Goal of the exercise: Format the lines of the entries below, from the start of the entries through the line containing "Type 'demo()' for", as a JSON list of strings with one string per line and blank lines omitted.

┌──

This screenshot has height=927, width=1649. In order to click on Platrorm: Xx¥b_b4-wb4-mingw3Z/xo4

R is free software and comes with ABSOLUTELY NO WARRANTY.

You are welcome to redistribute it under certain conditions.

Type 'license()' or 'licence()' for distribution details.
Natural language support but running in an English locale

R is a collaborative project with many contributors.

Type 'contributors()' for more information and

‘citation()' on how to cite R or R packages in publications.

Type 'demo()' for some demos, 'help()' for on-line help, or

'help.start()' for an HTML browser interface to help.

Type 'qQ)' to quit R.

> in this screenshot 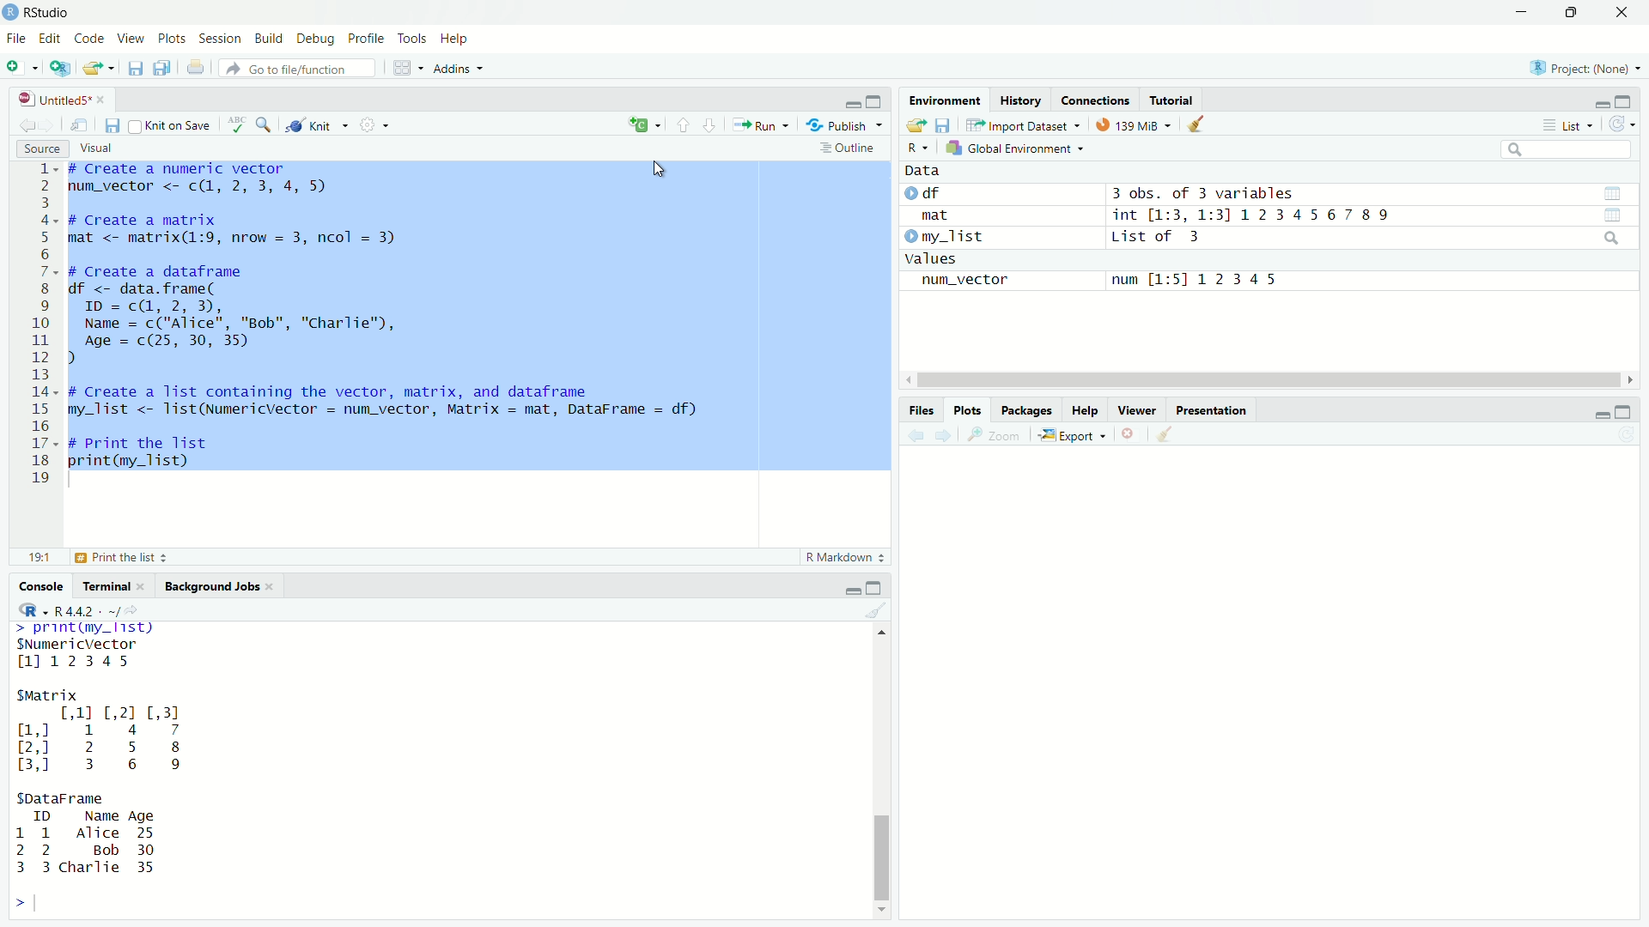, I will do `click(323, 768)`.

└──

Written solution:
[
  "This screenshot has height=927, width=1649. In order to click on Platrorm: Xx¥b_b4-wb4-mingw3Z/xo4",
  "R is free software and comes with ABSOLUTELY NO WARRANTY.",
  "You are welcome to redistribute it under certain conditions.",
  "Type 'license()' or 'licence()' for distribution details.",
  "Natural language support but running in an English locale",
  "R is a collaborative project with many contributors.",
  "Type 'contributors()' for more information and",
  "‘citation()' on how to cite R or R packages in publications.",
  "Type 'demo()' for some demos, 'help()' for on-line help, or"
]